We told subjects that the trustee would be informed of the sampling. In many daily-life scenarios (e.g. gossip), people are uncertain that the trustee will learn about the inquiries. Future studies could inform the trustee about sampling behaviour in a stochastic manner. The model is straightforwardly extended to this situation: the utility of investing will become a linear combination of two terms. Another potential extension could involve directly probing trustee behaviour. Understanding whether and how trustees change their behaviour when investors gather information is important to understand whether avoiding to leave negative impressions by sampling less is truly adaptive. Moreover, future studies are needed to identify the nature of such negative impressions. For example, overt sampling might signal suspicion of the trustee. In addition, trustees might view overt sampling as a signal that the trustee is motivated by monetary gain instead of the prosocial act of sharing. These interpretations could of course go hand in hand, as people who are more motivated by extrinsic reward may also be more suspicious of others. Both of these interpretations could reduce the trustee’s willingness to reciprocate. Further study of the trustee’s behaviour will provide more detailed insight into their potentially negative impressions.

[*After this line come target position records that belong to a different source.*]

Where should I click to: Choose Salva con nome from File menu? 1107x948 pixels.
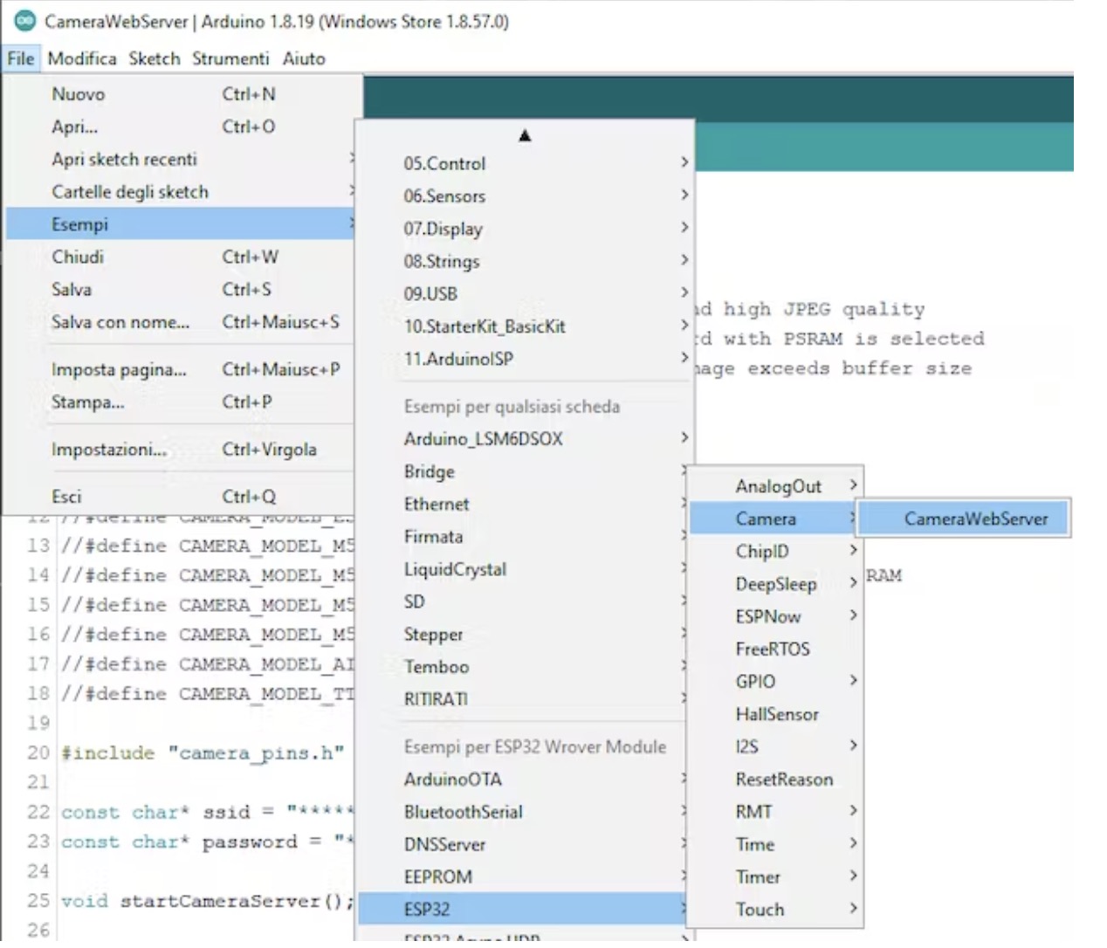click(120, 322)
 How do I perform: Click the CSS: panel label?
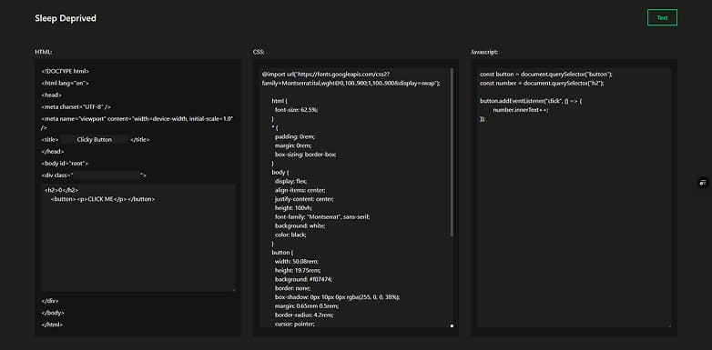point(259,52)
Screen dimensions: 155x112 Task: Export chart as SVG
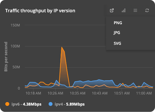117,43
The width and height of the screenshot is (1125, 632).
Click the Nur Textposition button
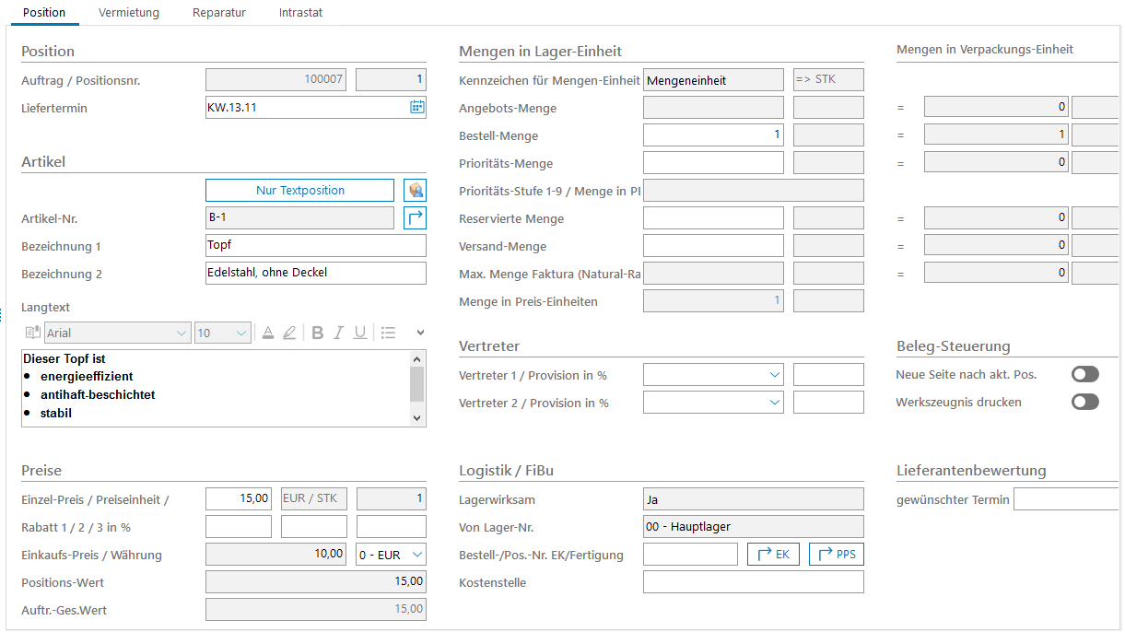(299, 191)
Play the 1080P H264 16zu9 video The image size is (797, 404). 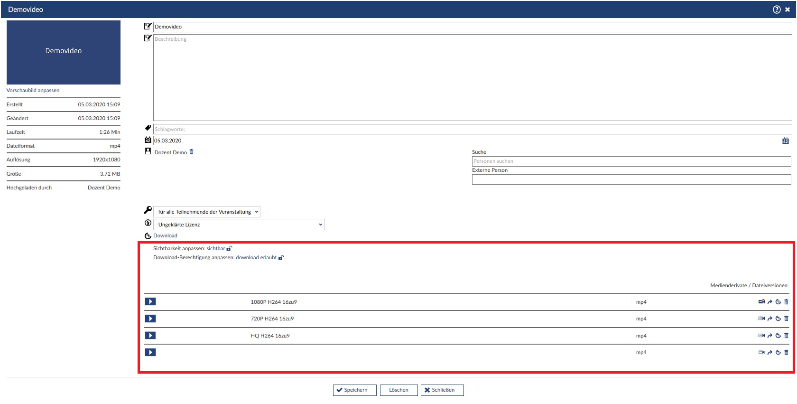tap(150, 302)
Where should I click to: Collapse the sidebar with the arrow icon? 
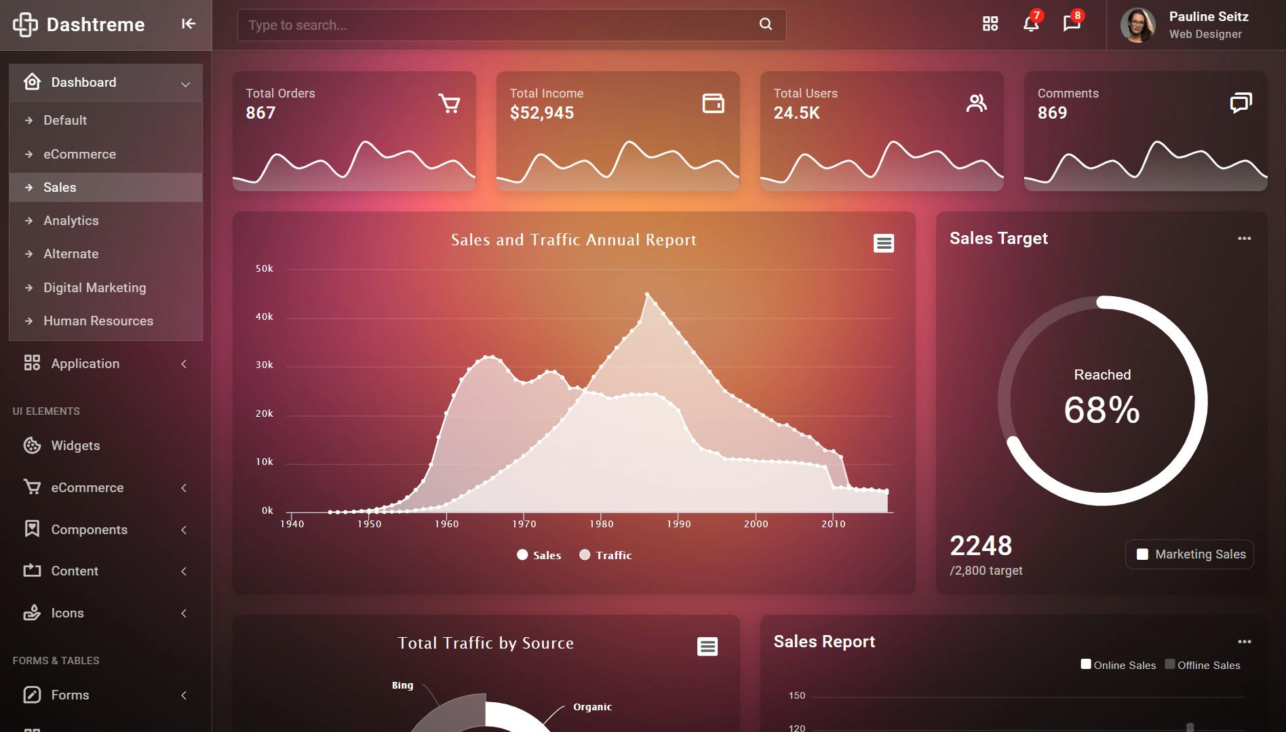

More broadly, our study further illustrates the value of computational modelling in social decision-making28. Descriptive statistical models primarily map input to output and do not have the ability to give insights into the underlying cognitive mechanisms. The computational modelling results show that people use belief distributions over the trustworthiness of others. We rejected the threshold model which did not rely on belief distributions. Our other computational models distinguished between alternative mechanisms in how this belief distribution is used to make information sampling decisions. We found that the decision rule that people use to stop sampling is uncertainty based. Our models managed to capture people’s motivation to avoid leaving a negative impression on trustees when sampling. This leads to new opportunities to study the trustee’s viewpoint, such as how the trustee’s impression of the investor changes when observing the investor’s sampling behaviour, and how that impression subsequently changes the trustee’s willingness to reciprocate.

Our findings may provide a benchmark to uncover social reasoning aberrations in psychiatric disorders. Some psychiatric disorders can be characterized by biases in information sampling, such as insufficient information gathering in addiction29, asymmetric weighting of negative evidence in depression30, and impaired information sampling cost signals associated with compulsivity31,32. Importantly, specific impairments in the ability to consider the mental state of others or to respond to social signals are central to a range of psychiatric disorders, including borderline personality disorder and autism spectrum disorder33,34,35,36. In a separate study, we used an abbreviated version of the current task and revealed developmental changes in belief updates during adolescence37. This can provide a particularly relevant benchmark as the onset of many psychiatric disorders takes place during adolescence38. More generally speaking, our study opens the door to broader applications of the tools and models from information sampling to understand social decision-making.